Washington, qui avait accusé formellement la Russie d’être responsable de l’attaque SolarWinds, tandis que Moscou nie toute implication, mettra probablement cette nouvelle attaque au menu des discussions lors du premier sommet entre le président américain et son homologue russe, le 16 juin à Genève. Autre sujet de discorde, les Etats-Unis ont annoncé jeudi leur décision de ne pas revenir dans le traité de surveillance militaire «Ciel ouvert», pour afficher leur fermeté face à la Russie, «notamment pour ses récentes actions concernant l’Ukraine», selon la diplomatie américaine. Trump avait quitté ce traité, qui donne le droit d’effectuer des vols d’observation des activités militaires des Etats membres. En retour, la Russie avait aussi dénoncé le traité. Mais s’était dit ces derniers jours prête à faire marche arrière si les Américains proposaient une «solution constructive».

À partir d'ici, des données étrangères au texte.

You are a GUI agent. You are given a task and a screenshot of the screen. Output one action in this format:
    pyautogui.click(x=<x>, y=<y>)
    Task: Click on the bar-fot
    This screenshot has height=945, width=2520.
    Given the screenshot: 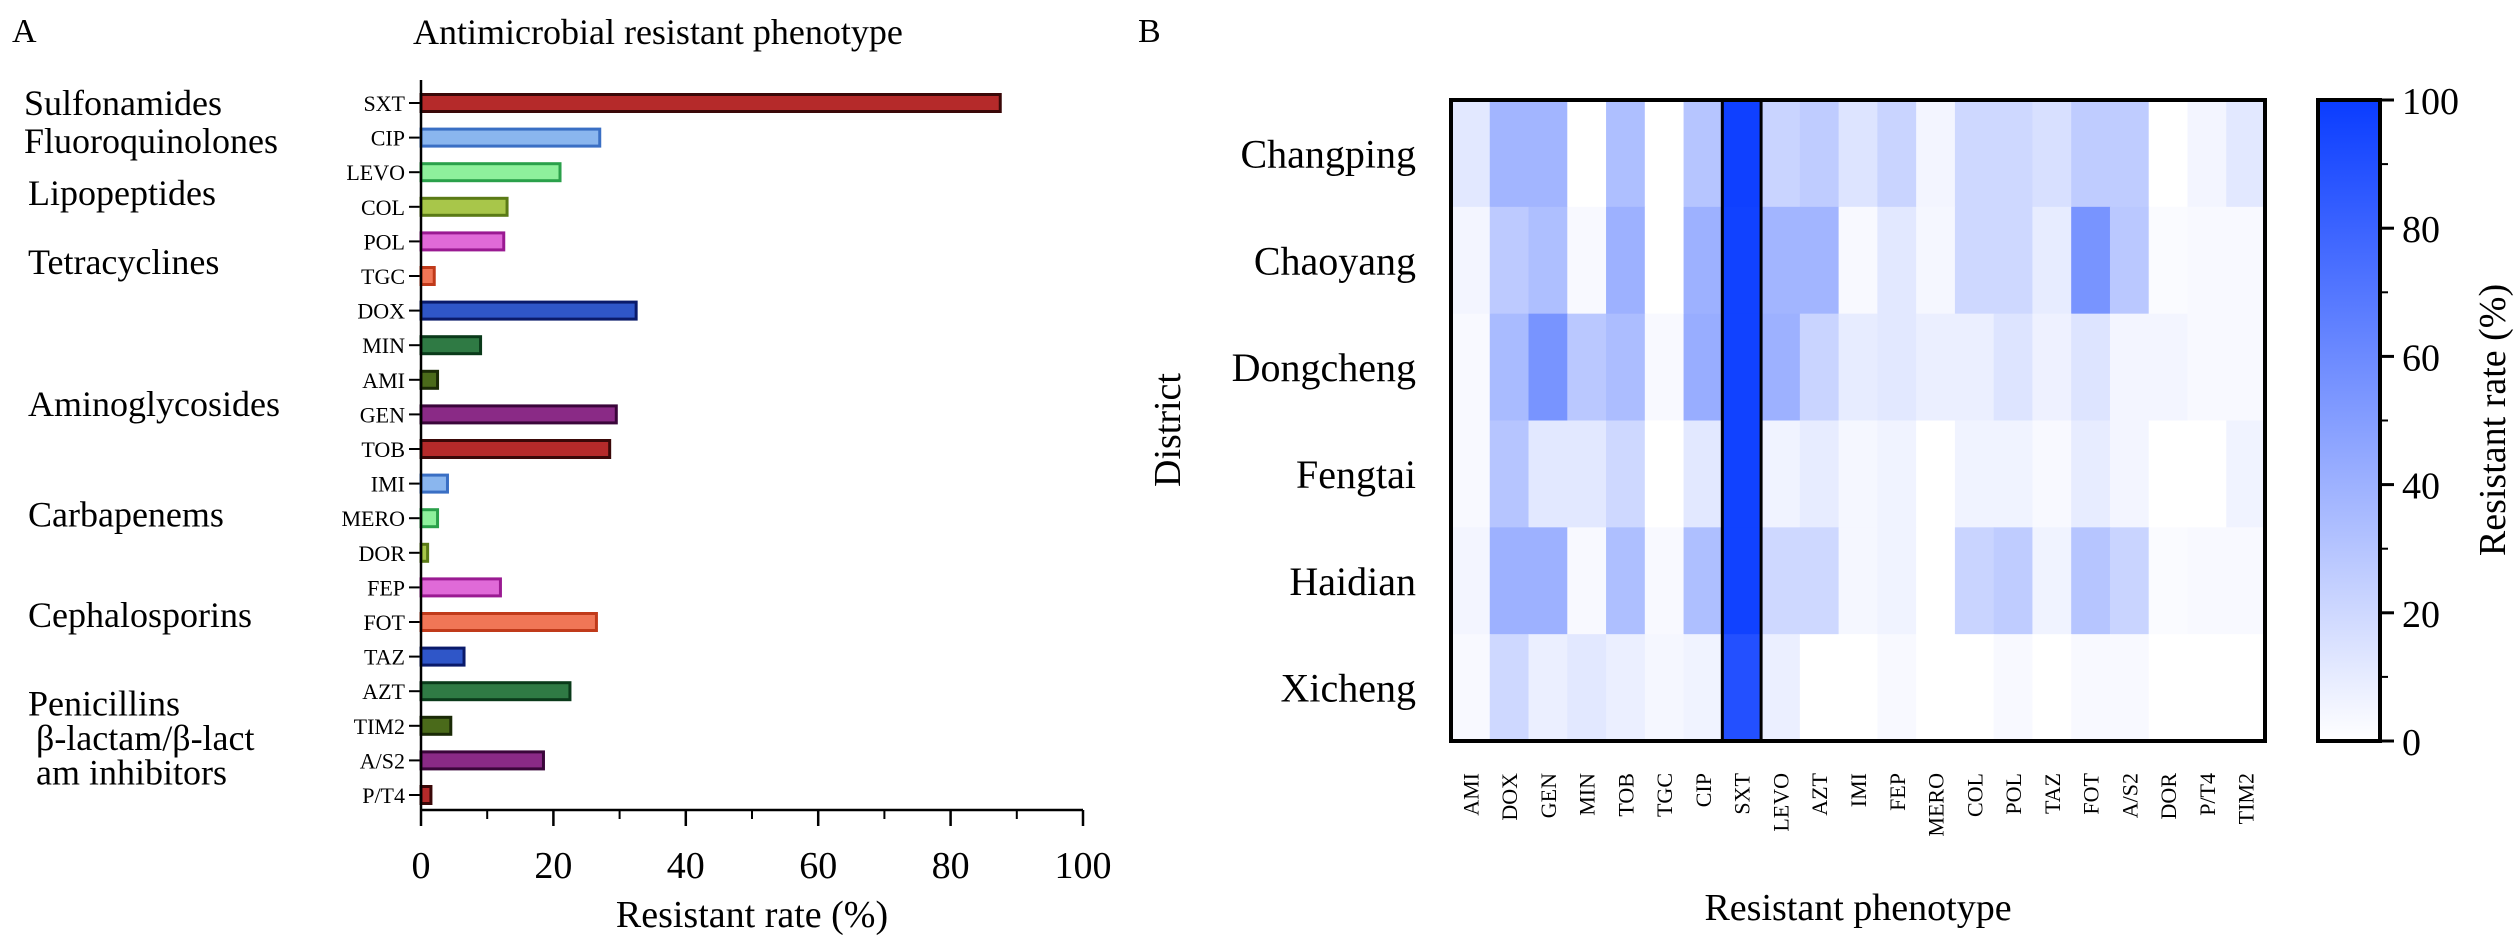 What is the action you would take?
    pyautogui.click(x=508, y=622)
    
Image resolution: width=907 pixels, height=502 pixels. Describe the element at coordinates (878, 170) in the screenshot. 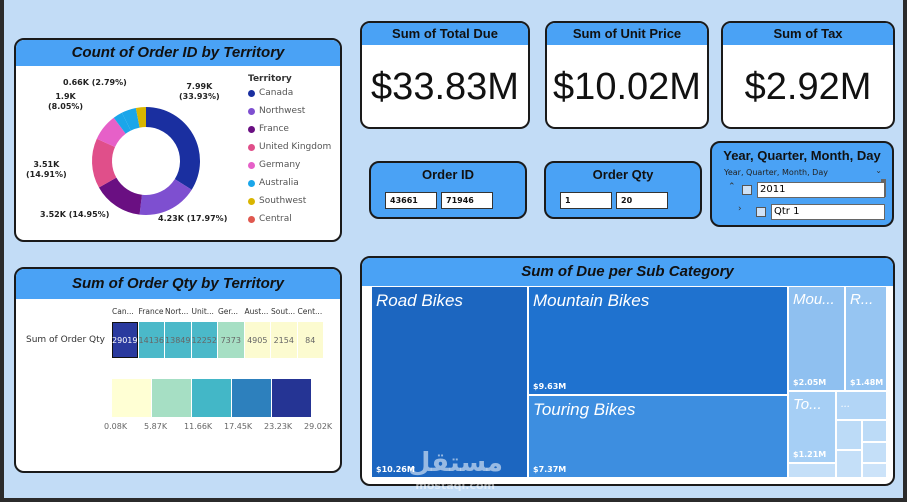

I see `chevron-down-icon: ⌄` at that location.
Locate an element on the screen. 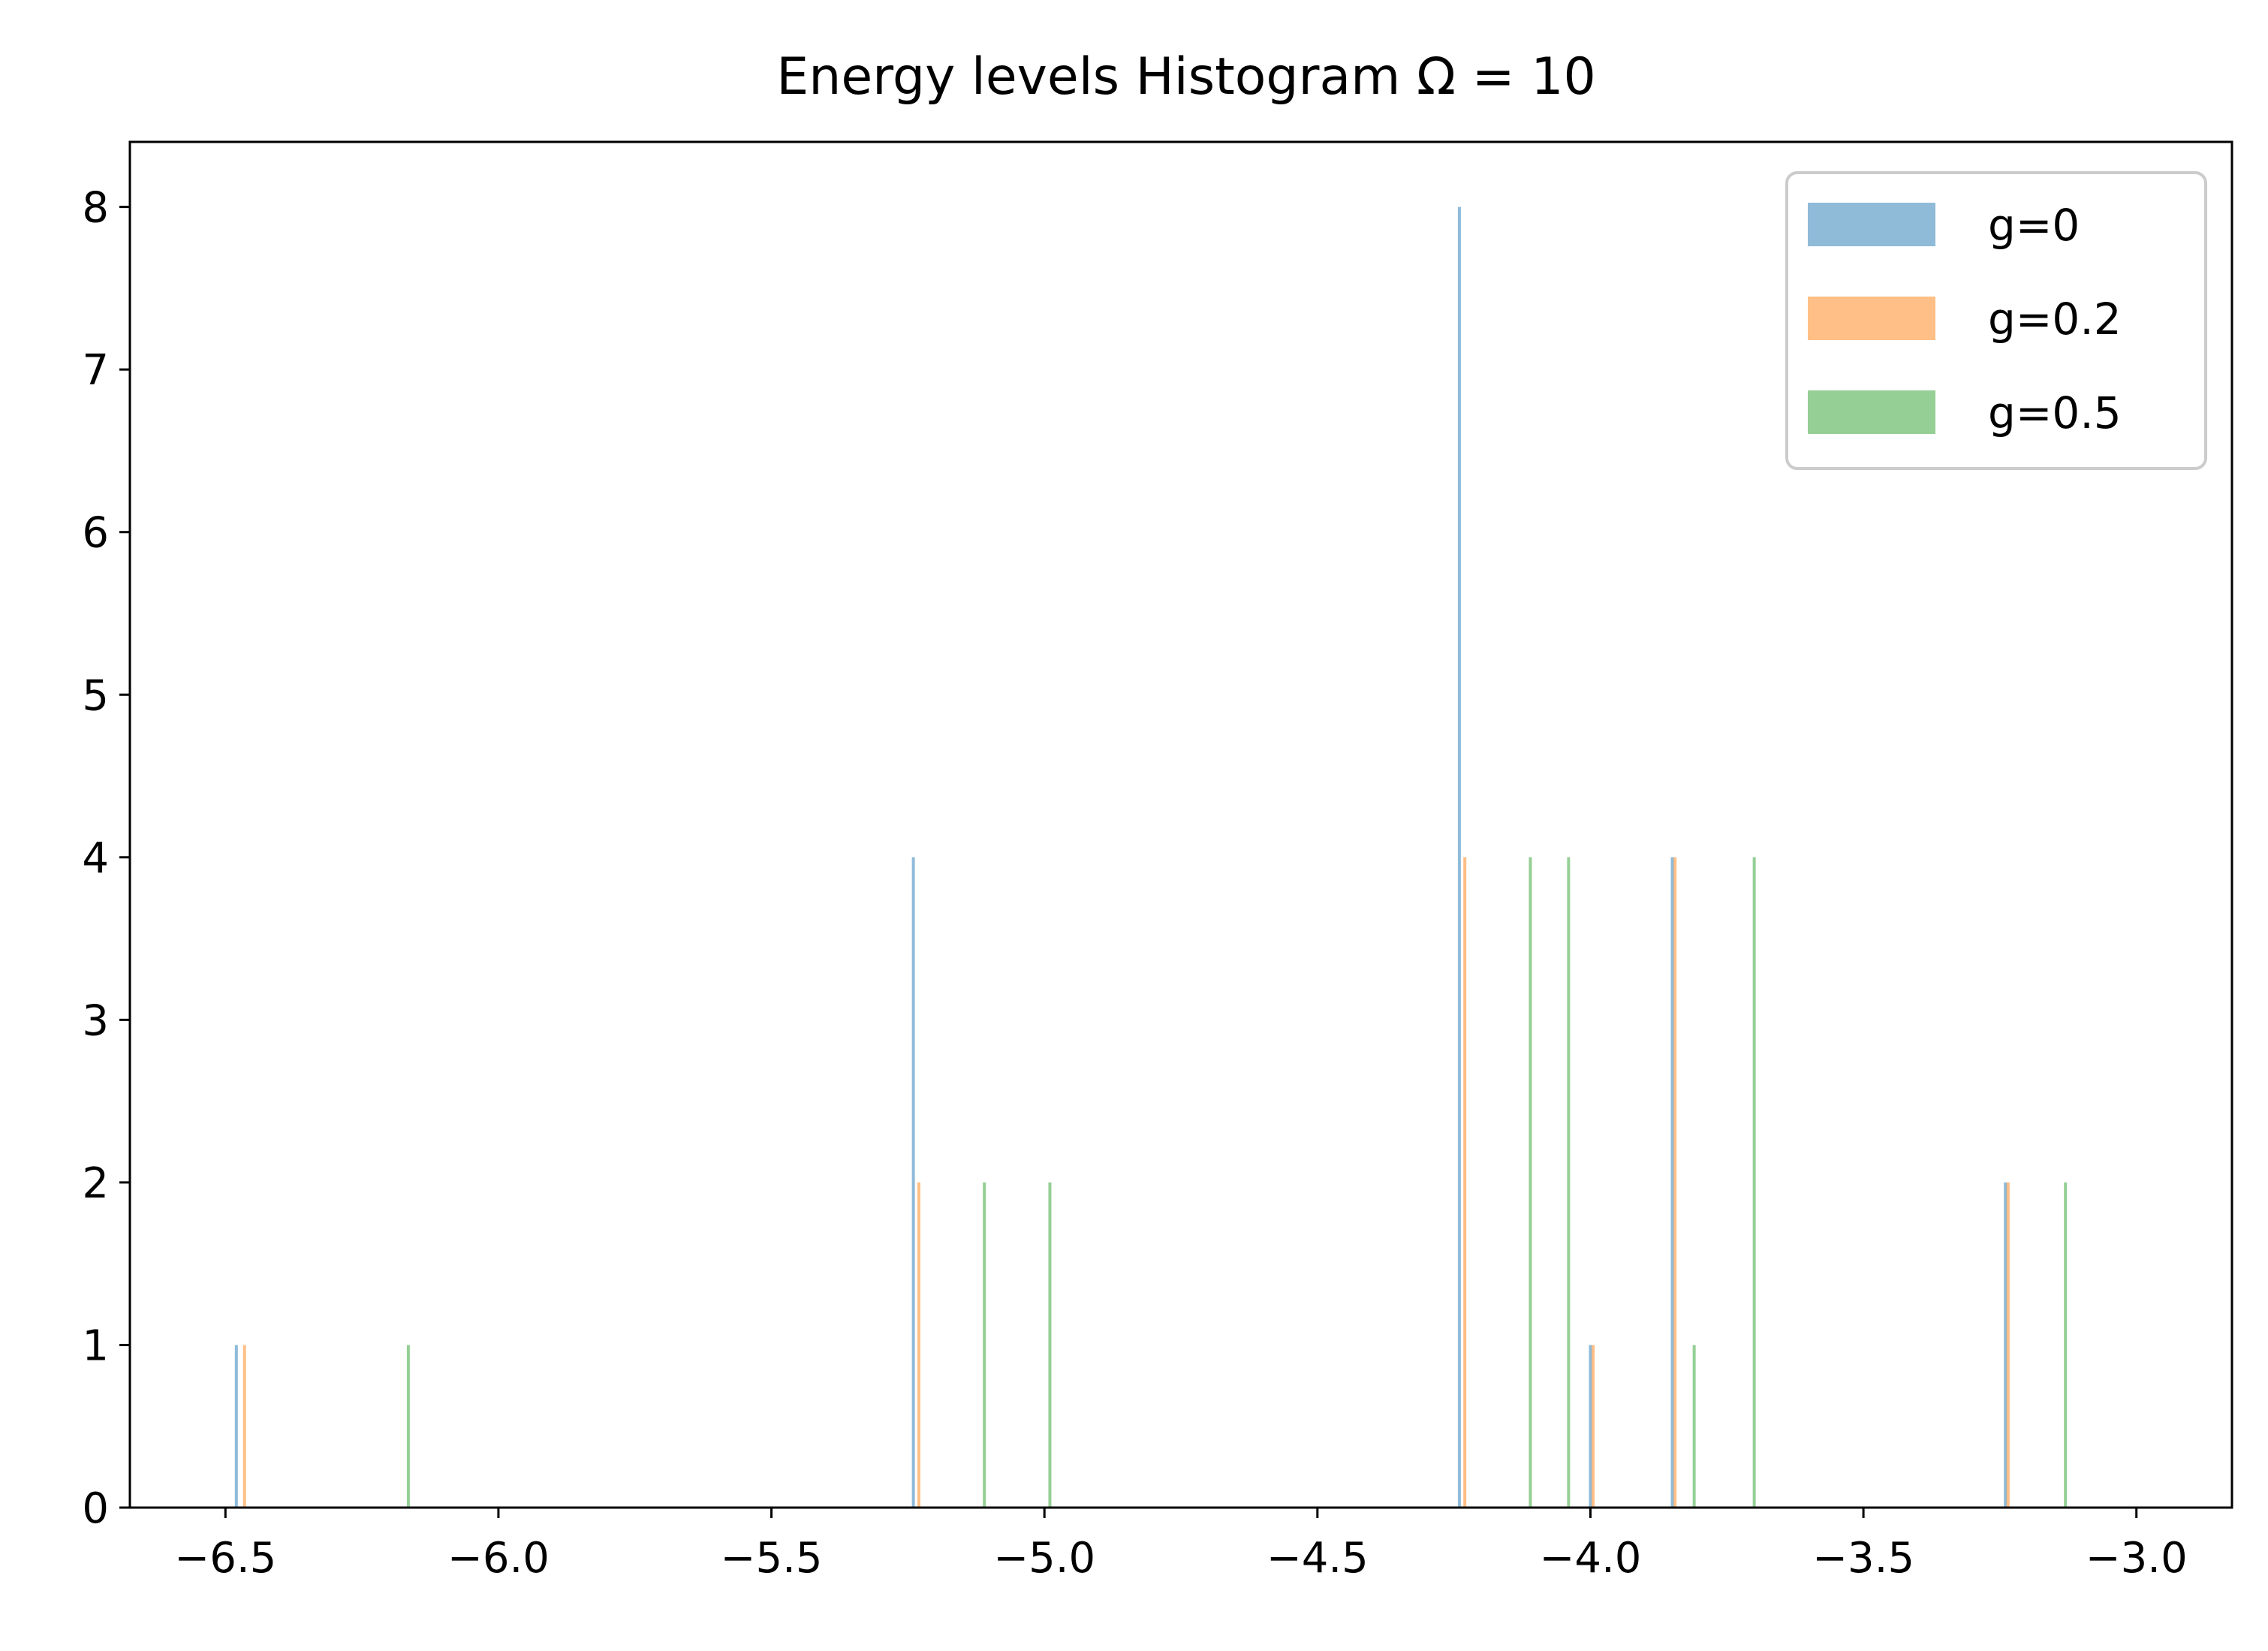 This screenshot has height=1651, width=2268. x-tick-label: −4.0 is located at coordinates (1590, 1559).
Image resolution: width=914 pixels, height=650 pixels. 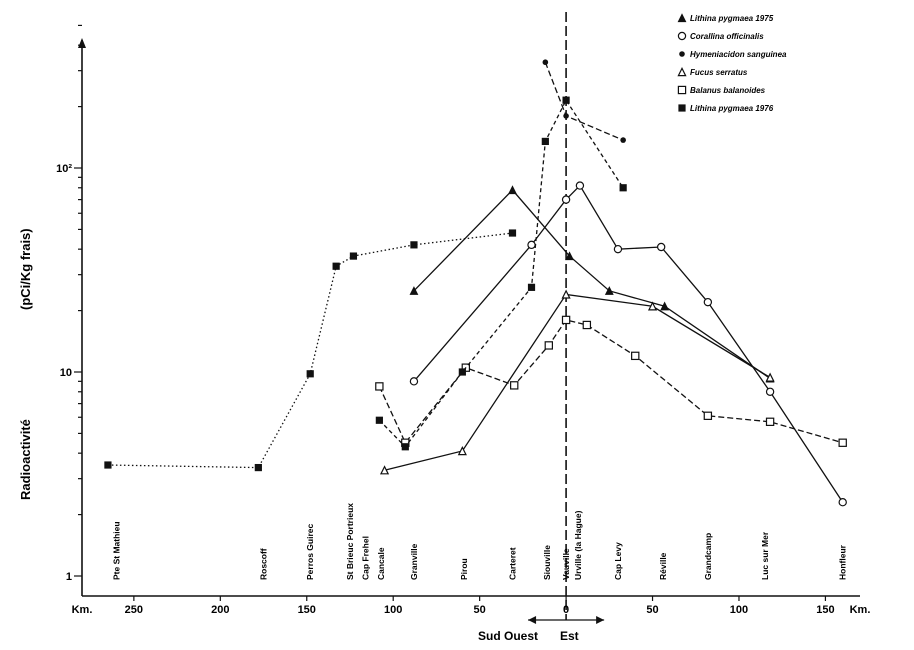 I want to click on direction-arrow-left, so click(x=532, y=620).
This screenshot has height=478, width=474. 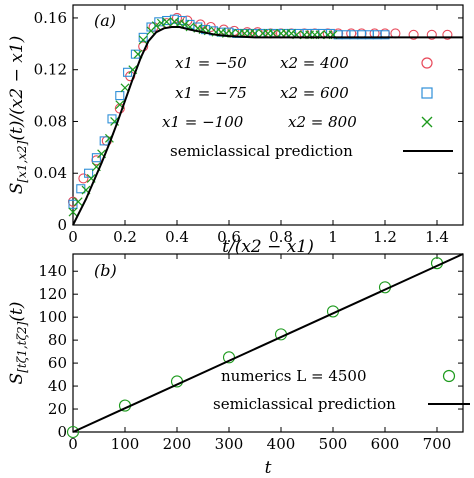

Aux antipodes de son prédécesseur, Biden veut afficher sa fermeté vis-à-vis de la Russie, à grand renfort de sanctions ou de menaces de représailles contre les activités «néfastes» de Moscou, et ne mâche pas ses mots contre Poutine. Mais le président américain affirme vouloir trouver un terrain d’entente sur les questions liées à la sécurité internationale. Seuls gages envers le Kremlin, pour l’heure : Biden a conclu dès le début de son mandat un compromis avec Poutine pour prolonger le traité de limitation des arsenaux nucléaires, New Start, pour cinq ans. Il a également renoncé à prendre des sanctions contre le gazoduc controversé Nord Stream 2 entre la Russie et l’Allemagne, déclenchant l’ire d’élus républicains comme démocrates. Le président américain a également poussé pour cette rencontre de juin, après un sommet du G7 et une réunion de l’Otan, «dans un pays tiers». L’occasion, selon la Maison Blanche, au moment de l’officialisation de cette bilatérale très attendue, de couvrir «toute une série de questions pressantes», alors que les Etats-Unis cherchent à «rétablir une relation plus stable et prévisible» avec Moscou.
Le sommet devrait donner le ton des relations américano-russes pour les années à venir. Celle-ci sont au plus bas depuis la fin de la Guerre froide et «ne peuvent qu’empirer», estimait début avril dans la revue Foreign Affairs James Goldgeier, professeur en relations internationales à l’American University, qui place les cyberattaques dans la liste des «entraves à tout retour à une relation plus positive entre les États-Unis et la Russie». Insistant sur les «intérêts irréconciliables» des deux puissances: Biden et ses alliés européens «pensent que la démocratie, l’Etat de droit, et la sécurité des pays d’Europe de l’Est favorisent la stabilité ; Poutine, lui, considère que l’expansion de la démocratie est une menace pour son régime, et qu’avoir des voisins vulnérables améliore la sécurité de la Russie.»